[Opening Exercise passage section]
The country’s first woman para-athlete, Kinley Dem, is busy practising at the Changlimithang shooting range in Thimphu.
Her inability to move around like others has not deterred the 26-year old athlete from Wangdue. Like all athletes, Kinley too has a dream to make it big in the sporting realm. She is a shooter with the Bhutan Shooting Federation (BSF).
Given the limited mobility and the challenges associated with her condition, the Bhutan Olympic Committee (BOC) has provided her with a temporary space near her training room for free. She also receives a monthly diet allowance of Nu 7,500 from BOC.
While she stays alone, her sister, who is a coach with BSF, assists her during her training and other chores. However, life wasn’t as difficult some 14 years ago. “I could partly walk using a walking stick until the age of 12. But things became worse afterwards. I couldn’t walk at all then.”
Kinley never went to school. In absence of formal education, she undertook religious practices under the guidance of her grandfather until 2011. After her grandfather passed away, she came to Thimphu and stayed with her sister.
In 2017, when the paralympic games were introduced in the country, Kinley’s sister encouraged her to participate in shooting field. “I was happy and agreed to her. My regular training started only by mid-2018, and it was my sister, who trained me,” she said.
Kinley’s international debut was at the 2018 Asian Games in Indonesia. Her next competition in Dubai last year was cancelled due to the pandemic.
[Closing Exercise passage section]
Tasks to carry out:
[a] List every town, city, or country named in the profile of para-athlete Kinley Dem.
[b] Carry on the profile of para-athlete Kinley Dem, starting after its final sentence.
[Opening Record set section]
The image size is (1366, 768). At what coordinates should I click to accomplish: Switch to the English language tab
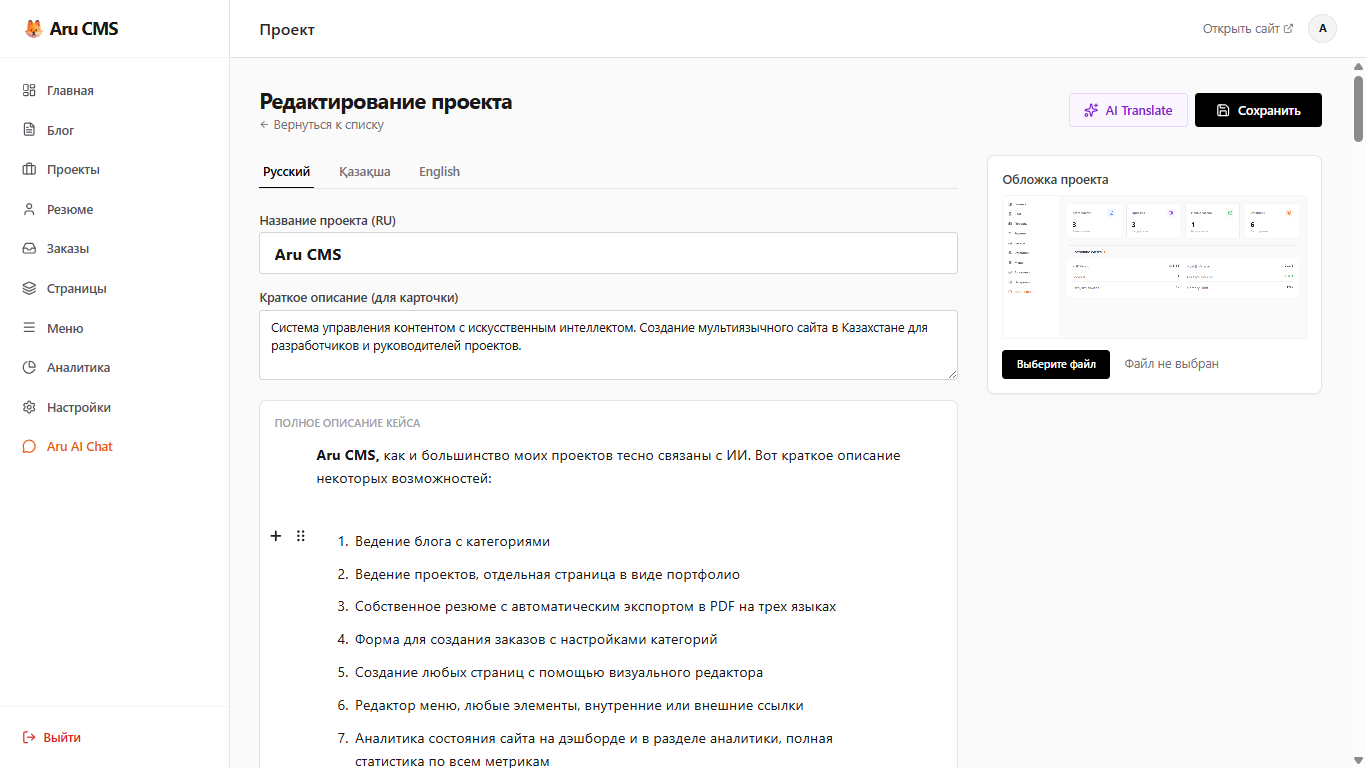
[Closing Record set section]
[Opening Record set section]
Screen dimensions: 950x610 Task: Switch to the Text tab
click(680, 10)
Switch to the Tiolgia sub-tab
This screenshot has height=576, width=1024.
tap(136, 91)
[Closing Record set section]
Task-by-task answers:
[a] Thimphu, Wangdue, Indonesia, Dubai

[b]
Kinley said that, as a shooter, besides keeping the mind strong, the body had to be also trained and this posed a major challenge to her. “It’s very painful to exercise as I can’t stretch my legs. But the good thing is that my upper body functions normally.”
She added; “The greatest difficulty is when I have to move outside; in a vehicle or to the hospital. When there’s no training, I usually stay at home.”
Kinley feels that sports have given her another opportunity in life. “Athletes like us can train and deliver to the best of our abilities. The government also has to make conducive environment for people like us to perform.”
She added that, despite the will and interest, many like her could not join para-sports due to different circumstances. “I encourage others like me to come forward and participate. Staying home idle will help no one, and it might instead result in more health complications.”